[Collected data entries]
****************

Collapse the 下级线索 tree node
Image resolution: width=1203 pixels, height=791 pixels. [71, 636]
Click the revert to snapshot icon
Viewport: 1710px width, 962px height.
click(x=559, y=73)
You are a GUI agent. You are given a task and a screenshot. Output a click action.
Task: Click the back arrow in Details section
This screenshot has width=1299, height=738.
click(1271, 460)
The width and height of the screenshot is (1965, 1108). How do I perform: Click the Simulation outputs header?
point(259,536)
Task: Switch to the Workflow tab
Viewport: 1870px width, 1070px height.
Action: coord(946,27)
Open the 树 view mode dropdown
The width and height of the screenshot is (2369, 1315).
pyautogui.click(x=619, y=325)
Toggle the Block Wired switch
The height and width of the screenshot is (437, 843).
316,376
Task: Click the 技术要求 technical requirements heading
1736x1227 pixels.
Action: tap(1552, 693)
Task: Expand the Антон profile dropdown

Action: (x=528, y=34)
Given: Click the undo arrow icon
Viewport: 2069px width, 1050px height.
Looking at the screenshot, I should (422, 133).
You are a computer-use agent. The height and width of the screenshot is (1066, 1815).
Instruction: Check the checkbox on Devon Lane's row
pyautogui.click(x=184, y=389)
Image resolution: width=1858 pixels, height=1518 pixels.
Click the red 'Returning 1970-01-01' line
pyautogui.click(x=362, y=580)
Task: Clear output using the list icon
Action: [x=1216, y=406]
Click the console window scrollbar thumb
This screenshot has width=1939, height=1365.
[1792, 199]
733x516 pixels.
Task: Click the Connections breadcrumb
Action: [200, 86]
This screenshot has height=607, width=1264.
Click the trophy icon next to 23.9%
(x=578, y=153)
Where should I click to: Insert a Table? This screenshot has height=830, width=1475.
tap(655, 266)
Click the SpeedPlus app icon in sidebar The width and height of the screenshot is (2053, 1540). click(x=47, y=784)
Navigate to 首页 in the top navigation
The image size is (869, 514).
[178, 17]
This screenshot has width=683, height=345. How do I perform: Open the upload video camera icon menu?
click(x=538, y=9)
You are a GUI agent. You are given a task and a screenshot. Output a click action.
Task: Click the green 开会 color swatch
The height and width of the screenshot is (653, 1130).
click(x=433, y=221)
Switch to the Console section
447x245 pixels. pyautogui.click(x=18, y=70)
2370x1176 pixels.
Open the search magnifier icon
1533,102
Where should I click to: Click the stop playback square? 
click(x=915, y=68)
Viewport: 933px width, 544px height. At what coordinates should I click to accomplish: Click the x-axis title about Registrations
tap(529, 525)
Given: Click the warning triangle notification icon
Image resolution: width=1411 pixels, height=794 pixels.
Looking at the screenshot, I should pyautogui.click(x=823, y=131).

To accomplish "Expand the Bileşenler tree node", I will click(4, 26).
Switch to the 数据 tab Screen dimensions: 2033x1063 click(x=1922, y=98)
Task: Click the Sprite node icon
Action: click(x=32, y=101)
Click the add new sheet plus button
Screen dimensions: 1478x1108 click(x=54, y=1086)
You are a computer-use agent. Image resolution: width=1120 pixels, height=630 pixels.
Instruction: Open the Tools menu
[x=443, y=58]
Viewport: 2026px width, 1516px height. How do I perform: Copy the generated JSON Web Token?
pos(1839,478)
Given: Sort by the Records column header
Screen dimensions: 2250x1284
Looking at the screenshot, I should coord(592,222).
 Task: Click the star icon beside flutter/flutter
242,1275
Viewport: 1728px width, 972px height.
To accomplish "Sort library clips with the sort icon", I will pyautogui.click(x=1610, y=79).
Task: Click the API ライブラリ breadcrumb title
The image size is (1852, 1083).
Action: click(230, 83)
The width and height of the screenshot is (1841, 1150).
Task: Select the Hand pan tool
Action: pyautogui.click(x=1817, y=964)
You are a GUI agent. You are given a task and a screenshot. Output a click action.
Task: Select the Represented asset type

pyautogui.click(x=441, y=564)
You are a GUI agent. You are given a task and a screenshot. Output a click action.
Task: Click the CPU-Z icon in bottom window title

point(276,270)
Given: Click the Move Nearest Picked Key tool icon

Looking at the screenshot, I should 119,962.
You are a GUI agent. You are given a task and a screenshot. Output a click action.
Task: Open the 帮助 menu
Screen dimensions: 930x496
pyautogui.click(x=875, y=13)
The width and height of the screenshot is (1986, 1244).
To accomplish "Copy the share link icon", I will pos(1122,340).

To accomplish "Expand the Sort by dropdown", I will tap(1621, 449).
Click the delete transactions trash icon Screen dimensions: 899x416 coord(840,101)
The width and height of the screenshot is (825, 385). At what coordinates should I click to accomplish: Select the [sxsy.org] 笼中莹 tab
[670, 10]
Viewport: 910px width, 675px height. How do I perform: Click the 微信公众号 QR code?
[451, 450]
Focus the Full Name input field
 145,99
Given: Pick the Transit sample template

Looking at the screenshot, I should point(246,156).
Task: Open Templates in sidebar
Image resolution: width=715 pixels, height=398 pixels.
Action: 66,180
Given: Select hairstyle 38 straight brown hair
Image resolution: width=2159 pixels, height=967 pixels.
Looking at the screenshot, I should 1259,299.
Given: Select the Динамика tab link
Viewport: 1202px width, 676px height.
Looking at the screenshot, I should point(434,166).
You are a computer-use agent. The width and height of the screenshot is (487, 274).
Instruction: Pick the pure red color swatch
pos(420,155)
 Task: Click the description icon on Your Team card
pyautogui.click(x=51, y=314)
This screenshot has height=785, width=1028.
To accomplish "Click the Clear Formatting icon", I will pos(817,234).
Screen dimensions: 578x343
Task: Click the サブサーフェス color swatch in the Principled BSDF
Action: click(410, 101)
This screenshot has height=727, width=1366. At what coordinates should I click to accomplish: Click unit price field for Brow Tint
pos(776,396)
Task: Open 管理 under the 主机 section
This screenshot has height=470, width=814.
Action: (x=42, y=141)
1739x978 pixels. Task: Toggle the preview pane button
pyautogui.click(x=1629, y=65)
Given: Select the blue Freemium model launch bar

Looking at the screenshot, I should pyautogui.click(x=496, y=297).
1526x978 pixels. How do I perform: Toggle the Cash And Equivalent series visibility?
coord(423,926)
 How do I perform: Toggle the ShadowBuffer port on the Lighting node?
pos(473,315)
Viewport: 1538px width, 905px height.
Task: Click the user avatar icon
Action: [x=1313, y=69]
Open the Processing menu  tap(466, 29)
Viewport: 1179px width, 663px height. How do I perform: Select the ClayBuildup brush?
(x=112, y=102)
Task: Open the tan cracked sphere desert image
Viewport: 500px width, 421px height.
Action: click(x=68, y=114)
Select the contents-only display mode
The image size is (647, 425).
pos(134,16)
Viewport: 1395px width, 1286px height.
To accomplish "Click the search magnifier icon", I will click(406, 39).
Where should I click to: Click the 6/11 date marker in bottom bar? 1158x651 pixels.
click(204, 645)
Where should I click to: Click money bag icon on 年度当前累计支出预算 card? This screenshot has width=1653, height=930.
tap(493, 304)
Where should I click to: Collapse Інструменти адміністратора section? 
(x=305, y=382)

****************

Would you copy each line of the data exactly as it appears above?

◆ **Result for this exercise**
Collapse the 下级线索 tree node
Image resolution: width=1203 pixels, height=791 pixels. [71, 636]
Click the revert to snapshot icon
Viewport: 1710px width, 962px height.
click(x=559, y=73)
You are a GUI agent. You are given a task and a screenshot. Output a click action.
Task: Click the back arrow in Details section
This screenshot has width=1299, height=738.
click(1271, 460)
The width and height of the screenshot is (1965, 1108). How do I perform: Click the Simulation outputs header?
point(259,536)
Task: Switch to the Workflow tab
Viewport: 1870px width, 1070px height.
Action: coord(946,27)
Open the 树 view mode dropdown
The width and height of the screenshot is (2369, 1315).
pyautogui.click(x=619, y=325)
Toggle the Block Wired switch
The height and width of the screenshot is (437, 843).
316,376
Task: Click the 技术要求 technical requirements heading
1736x1227 pixels.
Action: tap(1552, 693)
Task: Expand the Антон profile dropdown

Action: (x=528, y=34)
Given: Click the undo arrow icon
Viewport: 2069px width, 1050px height.
Looking at the screenshot, I should (422, 133).
You are a computer-use agent. The height and width of the screenshot is (1066, 1815).
Instruction: Check the checkbox on Devon Lane's row
pyautogui.click(x=184, y=389)
Image resolution: width=1858 pixels, height=1518 pixels.
Click the red 'Returning 1970-01-01' line
pyautogui.click(x=362, y=580)
Task: Clear output using the list icon
Action: [x=1216, y=406]
Click the console window scrollbar thumb
This screenshot has width=1939, height=1365.
[1792, 199]
733x516 pixels.
Task: Click the Connections breadcrumb
Action: [200, 86]
This screenshot has height=607, width=1264.
Click the trophy icon next to 23.9%
(x=578, y=153)
Where should I click to: Insert a Table? This screenshot has height=830, width=1475.
tap(655, 266)
Click the SpeedPlus app icon in sidebar The width and height of the screenshot is (2053, 1540). click(x=47, y=784)
Navigate to 首页 in the top navigation
The image size is (869, 514).
[178, 17]
This screenshot has width=683, height=345. How do I perform: Open the upload video camera icon menu?
click(x=538, y=9)
You are a GUI agent. You are given a task and a screenshot. Output a click action.
Task: Click the green 开会 color swatch
The height and width of the screenshot is (653, 1130).
click(x=433, y=221)
Switch to the Console section
447x245 pixels. pyautogui.click(x=18, y=70)
2370x1176 pixels.
Open the search magnifier icon
1533,102
Where should I click to: Click the stop playback square? 
click(x=915, y=68)
Viewport: 933px width, 544px height. At what coordinates should I click to accomplish: Click the x-axis title about Registrations
tap(529, 525)
Given: Click the warning triangle notification icon
Image resolution: width=1411 pixels, height=794 pixels.
Looking at the screenshot, I should pyautogui.click(x=823, y=131).

To accomplish "Expand the Bileşenler tree node", I will click(4, 26).
Switch to the 数据 tab Screen dimensions: 2033x1063 click(x=1922, y=98)
Task: Click the Sprite node icon
Action: click(x=32, y=101)
Click the add new sheet plus button
Screen dimensions: 1478x1108 click(x=54, y=1086)
You are a computer-use agent. Image resolution: width=1120 pixels, height=630 pixels.
Instruction: Open the Tools menu
[x=443, y=58]
Viewport: 2026px width, 1516px height. How do I perform: Copy the generated JSON Web Token?
pos(1839,478)
Given: Sort by the Records column header
Screen dimensions: 2250x1284
Looking at the screenshot, I should coord(592,222).
 Task: Click the star icon beside flutter/flutter
242,1275
Viewport: 1728px width, 972px height.
To accomplish "Sort library clips with the sort icon", I will pyautogui.click(x=1610, y=79).
Task: Click the API ライブラリ breadcrumb title
The image size is (1852, 1083).
Action: click(230, 83)
The width and height of the screenshot is (1841, 1150).
Task: Select the Hand pan tool
Action: pyautogui.click(x=1817, y=964)
You are a GUI agent. You are given a task and a screenshot. Output a click action.
Task: Select the Represented asset type

pyautogui.click(x=441, y=564)
You are a GUI agent. You are given a task and a screenshot. Output a click action.
Task: Click the CPU-Z icon in bottom window title

point(276,270)
Given: Click the Move Nearest Picked Key tool icon

Looking at the screenshot, I should 119,962.
You are a GUI agent. You are given a task and a screenshot. Output a click action.
Task: Open the 帮助 menu
Screen dimensions: 930x496
pyautogui.click(x=875, y=13)
The width and height of the screenshot is (1986, 1244).
To accomplish "Copy the share link icon", I will pos(1122,340).

To accomplish "Expand the Sort by dropdown", I will tap(1621, 449).
Click the delete transactions trash icon Screen dimensions: 899x416 coord(840,101)
The width and height of the screenshot is (825, 385). At what coordinates should I click to accomplish: Select the [sxsy.org] 笼中莹 tab
[670, 10]
Viewport: 910px width, 675px height. How do I perform: Click the 微信公众号 QR code?
[451, 450]
Focus the Full Name input field
 145,99
Given: Pick the Transit sample template

Looking at the screenshot, I should point(246,156).
Task: Open Templates in sidebar
Image resolution: width=715 pixels, height=398 pixels.
Action: 66,180
Given: Select hairstyle 38 straight brown hair
Image resolution: width=2159 pixels, height=967 pixels.
Looking at the screenshot, I should 1259,299.
Given: Select the Динамика tab link
Viewport: 1202px width, 676px height.
Looking at the screenshot, I should point(434,166).
You are a computer-use agent. The width and height of the screenshot is (487, 274).
Instruction: Pick the pure red color swatch
pos(420,155)
 Task: Click the description icon on Your Team card
pyautogui.click(x=51, y=314)
This screenshot has height=785, width=1028.
To accomplish "Click the Clear Formatting icon", I will pos(817,234).
Screen dimensions: 578x343
Task: Click the サブサーフェス color swatch in the Principled BSDF
Action: click(410, 101)
This screenshot has height=727, width=1366. At what coordinates should I click to accomplish: Click unit price field for Brow Tint
pos(776,396)
Task: Open 管理 under the 主机 section
This screenshot has height=470, width=814.
Action: (x=42, y=141)
1739x978 pixels. Task: Toggle the preview pane button
pyautogui.click(x=1629, y=65)
Given: Select the blue Freemium model launch bar

Looking at the screenshot, I should pyautogui.click(x=496, y=297).
1526x978 pixels. How do I perform: Toggle the Cash And Equivalent series visibility?
coord(423,926)
 How do I perform: Toggle the ShadowBuffer port on the Lighting node?
pos(473,315)
Viewport: 1538px width, 905px height.
Task: Click the user avatar icon
Action: [x=1313, y=69]
Open the Processing menu  tap(466, 29)
Viewport: 1179px width, 663px height. How do I perform: Select the ClayBuildup brush?
(x=112, y=102)
Task: Open the tan cracked sphere desert image
Viewport: 500px width, 421px height.
Action: click(x=68, y=114)
Select the contents-only display mode
The image size is (647, 425).
pos(134,16)
Viewport: 1395px width, 1286px height.
To accomplish "Click the search magnifier icon", I will click(406, 39).
Where should I click to: Click the 6/11 date marker in bottom bar? 1158x651 pixels.
click(204, 645)
Where should I click to: Click money bag icon on 年度当前累计支出预算 card? This screenshot has width=1653, height=930.
tap(493, 304)
Where should I click to: Collapse Інструменти адміністратора section? 
(x=305, y=382)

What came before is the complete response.